It was perhaps the worst thing about Windows Vista: User Account Control, which created incessant and constant pop-ups every time you did just about anything, blanking the screen briefly, then coming back on, dimmed, asking, "Are you sure you want to do this???" A typical session in Vista with UAC turned on would generate dozens of such pop-ups every day, and most users simply turned the whole thing off in short order.

With Windows 7, Microsoft took a more toned-down approach to UAC. The number of security messages you get with the new OS is now lessened, and it's easier to throttle down the UAC pop-ups than it was with Vista.

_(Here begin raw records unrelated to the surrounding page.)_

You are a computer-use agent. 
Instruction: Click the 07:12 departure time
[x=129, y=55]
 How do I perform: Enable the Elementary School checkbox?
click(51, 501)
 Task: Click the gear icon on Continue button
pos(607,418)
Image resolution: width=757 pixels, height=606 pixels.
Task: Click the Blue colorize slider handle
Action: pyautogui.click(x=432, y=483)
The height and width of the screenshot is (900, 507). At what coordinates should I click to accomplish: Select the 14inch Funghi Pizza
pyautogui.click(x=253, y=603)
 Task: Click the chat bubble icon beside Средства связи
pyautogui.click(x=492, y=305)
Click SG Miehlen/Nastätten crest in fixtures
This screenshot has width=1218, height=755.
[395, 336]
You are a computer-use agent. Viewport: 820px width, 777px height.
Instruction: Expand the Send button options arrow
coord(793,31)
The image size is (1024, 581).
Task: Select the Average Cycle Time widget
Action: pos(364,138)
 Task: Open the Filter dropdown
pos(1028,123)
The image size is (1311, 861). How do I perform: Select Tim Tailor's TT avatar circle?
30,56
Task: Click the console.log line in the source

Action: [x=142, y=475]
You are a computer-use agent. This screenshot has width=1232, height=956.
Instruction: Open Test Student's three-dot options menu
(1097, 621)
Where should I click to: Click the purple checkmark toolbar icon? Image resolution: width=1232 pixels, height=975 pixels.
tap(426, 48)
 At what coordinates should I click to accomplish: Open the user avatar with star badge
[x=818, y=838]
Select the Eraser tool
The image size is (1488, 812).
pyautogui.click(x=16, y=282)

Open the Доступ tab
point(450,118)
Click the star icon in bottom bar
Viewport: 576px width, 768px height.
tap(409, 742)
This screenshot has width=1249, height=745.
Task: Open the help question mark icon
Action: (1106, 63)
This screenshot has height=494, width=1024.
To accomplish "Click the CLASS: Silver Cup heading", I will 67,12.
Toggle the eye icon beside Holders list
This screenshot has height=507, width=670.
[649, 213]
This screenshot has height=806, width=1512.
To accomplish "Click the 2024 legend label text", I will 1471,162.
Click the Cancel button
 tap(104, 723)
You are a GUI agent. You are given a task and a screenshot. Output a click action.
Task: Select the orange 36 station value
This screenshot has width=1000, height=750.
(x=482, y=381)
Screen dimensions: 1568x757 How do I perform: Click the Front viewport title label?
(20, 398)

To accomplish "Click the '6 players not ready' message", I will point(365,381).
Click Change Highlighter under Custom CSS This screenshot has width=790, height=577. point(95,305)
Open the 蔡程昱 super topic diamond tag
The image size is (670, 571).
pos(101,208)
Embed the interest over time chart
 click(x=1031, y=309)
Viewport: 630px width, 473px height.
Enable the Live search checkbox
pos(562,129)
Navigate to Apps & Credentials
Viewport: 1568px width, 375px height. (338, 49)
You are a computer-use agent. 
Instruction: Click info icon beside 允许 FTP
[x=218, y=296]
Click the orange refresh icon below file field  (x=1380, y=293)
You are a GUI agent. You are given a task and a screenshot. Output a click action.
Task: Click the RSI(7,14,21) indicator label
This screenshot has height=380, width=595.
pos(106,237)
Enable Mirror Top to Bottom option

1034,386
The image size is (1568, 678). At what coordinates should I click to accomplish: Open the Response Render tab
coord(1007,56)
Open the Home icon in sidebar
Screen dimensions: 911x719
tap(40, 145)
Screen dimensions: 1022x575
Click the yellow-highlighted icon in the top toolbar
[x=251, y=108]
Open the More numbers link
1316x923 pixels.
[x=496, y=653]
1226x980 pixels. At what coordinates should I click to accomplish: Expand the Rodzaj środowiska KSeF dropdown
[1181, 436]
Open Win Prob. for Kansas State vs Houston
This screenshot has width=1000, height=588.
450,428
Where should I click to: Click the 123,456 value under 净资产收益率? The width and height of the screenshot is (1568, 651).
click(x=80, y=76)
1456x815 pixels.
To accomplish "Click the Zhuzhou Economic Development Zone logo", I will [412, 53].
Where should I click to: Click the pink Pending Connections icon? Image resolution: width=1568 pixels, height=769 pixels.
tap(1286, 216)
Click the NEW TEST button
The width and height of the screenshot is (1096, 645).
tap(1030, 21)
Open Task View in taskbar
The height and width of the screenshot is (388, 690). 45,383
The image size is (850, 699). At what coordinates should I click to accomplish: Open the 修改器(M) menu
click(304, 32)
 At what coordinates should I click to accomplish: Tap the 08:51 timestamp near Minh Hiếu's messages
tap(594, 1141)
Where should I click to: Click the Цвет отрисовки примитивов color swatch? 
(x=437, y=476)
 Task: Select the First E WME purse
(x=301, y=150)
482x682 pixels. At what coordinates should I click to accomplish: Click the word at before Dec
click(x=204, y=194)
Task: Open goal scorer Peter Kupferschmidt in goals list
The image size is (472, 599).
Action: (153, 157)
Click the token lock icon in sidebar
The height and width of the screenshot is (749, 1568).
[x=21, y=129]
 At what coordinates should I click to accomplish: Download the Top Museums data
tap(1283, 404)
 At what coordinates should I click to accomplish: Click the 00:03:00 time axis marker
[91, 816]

Users (myself included) really appreciate this, as the Vista pop-ups were so intrusive they made it difficult to actually get any work done. But security film Sophos says that Microsoft has essentially hamstrung itself, saying that the changes to UAC in Windows 7 have rendered the security feature "neutered." Specifically, Sophos threw 10 pieces of malware at Windows 7 to see if UAC would stop them. Two were designed for earlier versions of Windows and wouldn't run at all, but of the remaining 8, only one was stopped by Windows 7's UAC. Hardly a grand showing...

It's important to note that the test was very informal and involved a machine that was otherwise unprotected by security software, which would hopefully have helped to stop the malware from getting through in the first place. But ultimately UAC appeared, at least in this case, to be generally useless as a security measure, leading one to wonder whether it shouldn't simply be scrapped altogether.

Users hated the intrusive Vista version of UAC, but the watered-down Windows 7 version seems not to work at all. Is there a happy medium somewhere (Mac, anyone?), or is it time to just give up?